Los milagros existen. Los españoles hemos aprendido a hacer colas. En línea recta, en zig-zag o sinuosas, pero siempre con estricto respeto de las distancias y sin saltárselas o recurrir al viejo truco de ir a saludar a un amigo que casualmente encabeza la fila de los esperantes. Lo cual ha venido a demostrar que somos gente normal que, cuando las circunstancias obligan, es capaz de acatar órdenes y recluirse en los hogares por más que nos guste la vida en la calle. Las excepciones en el incumplimiento de las normas, que las ha habido, ponen de manifiesto que nuestros gobernantes no están a la altura de las circunstancias. Son incapaces de ejercer con los díscolos la autoridad que legítimamente les compete en una sociedad democrática por miedo de perder un puñado de votos.
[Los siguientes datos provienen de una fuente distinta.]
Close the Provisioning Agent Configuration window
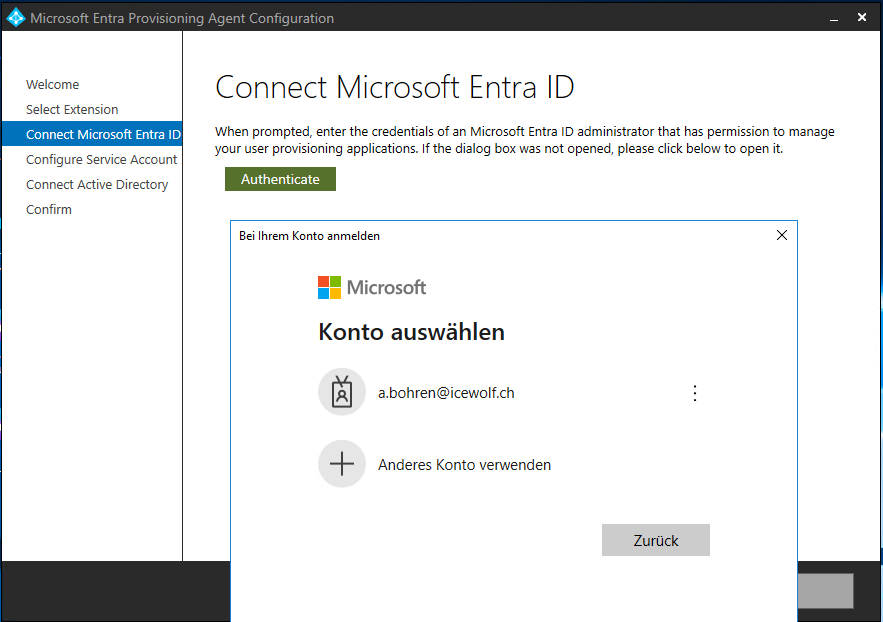Viewport: 883px width, 622px height. (x=862, y=18)
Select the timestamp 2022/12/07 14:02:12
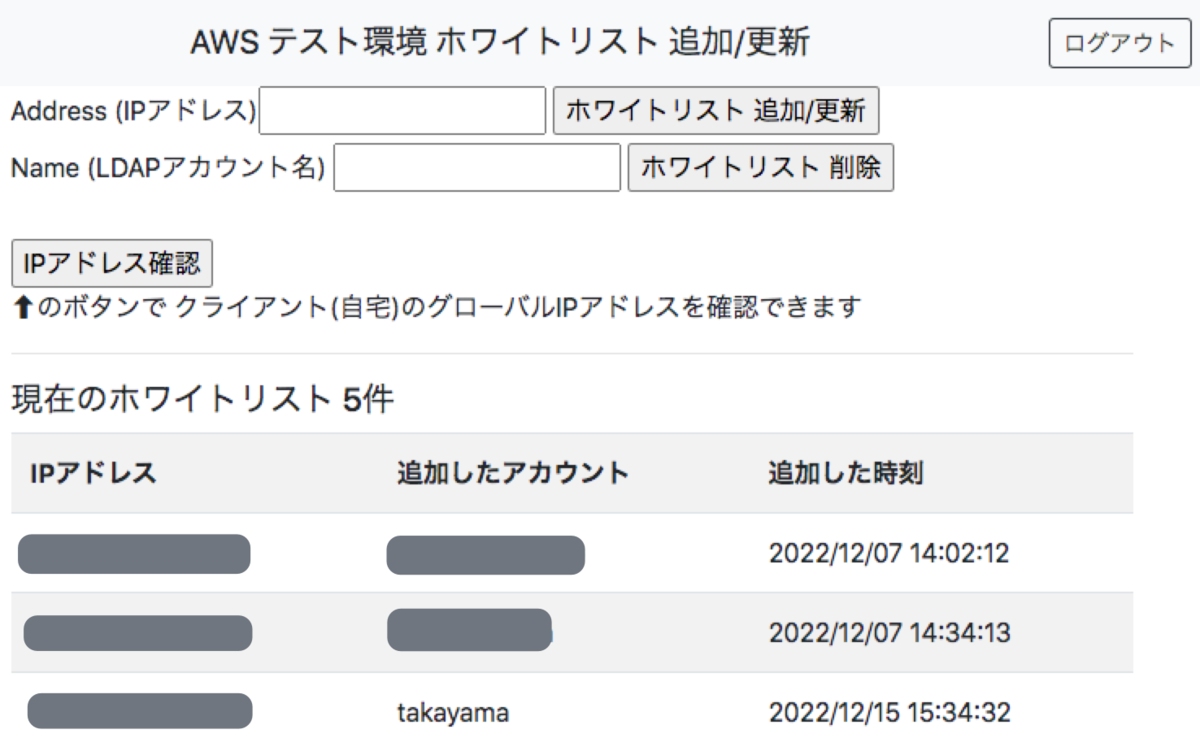 click(x=889, y=553)
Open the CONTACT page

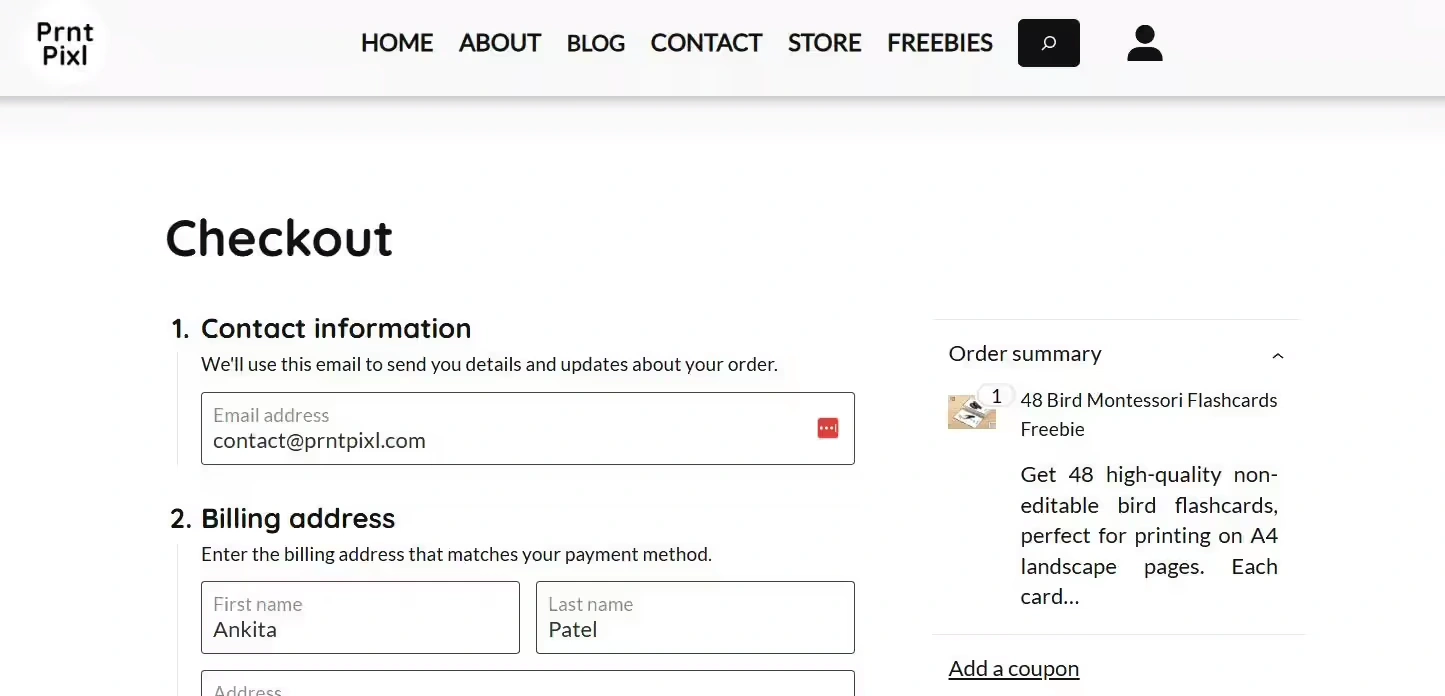[706, 43]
Tengan por seguro que en las colas no había políticos organizándolas.

El cine.

O el teatro, los museos, los conciertos. Y los campos de fútbol. Todos cerraron. Cuando hubieron abierto de nuevo, lo hicieron sin público o admitiendo asistentes con cuentagotas. Descubrimos en un suspiro que la vida sin cultura ni deporte es mucho más anodina. Que los viernes por la noche son para ver una película en el cine o una función teatral con su añadido de cervezas o cena. Que los domingos por la mañana tienen mejor luz con un concierto de la banda municipal en el parque. Nos mataron las tardes de los domingos sin los goles de nuestro equipo en el campo o en la radio. La pesadilla habrá acabado cuando las luces se apaguen para dar paso a los títulos de crédito, el director de orquesta levante de nuevo la batuta o el árbitro haga sonar el silbato. Nuestra fanfarria de triunfo será volver a la cultura y el entretenimiento.

Esperanza.

Sólo los más viejos de entre los nuestros recordaban lo que era una guerra. El resto nos hemos encontrado la primera crisis social que marca una generación. Éramos tiernos. No estábamos acostumbrados a las penurias ni al sufrimiento. La vida, globalmente, y la historia nos habían tratado bastante bien. Hasta que un insignificante virus nos ha puesto ante la dura realidad de la existencia. Con sus dificultades y afanes. En nueve meses que llevamos de epidemia, aunque algunos se han quedado en la histeria infantil de la negación, hemos madurado a golpe de enfermedad, crisis económica y desconcierto. Ignoro si hemos salido mejores o peores. Supongo que el coronavirus nos ha fortalecido. Constato que añoramos los pequeños placeres cotidianos que ahora se nos asemejan el summum de la felicidad. Por todo lo cual cada día pedimos volver a ser como antaño, que la vida torne a la que conocíamos. Las cartas adultas de los Reyes Magos están llenas de “por favor”, “como antes”, “devolvednos lo que teníamos”. Nuestra aspiración para 2021 es algo tan frágil como la esperanza. No la pierdan. Siempre nos quedará la esperanza.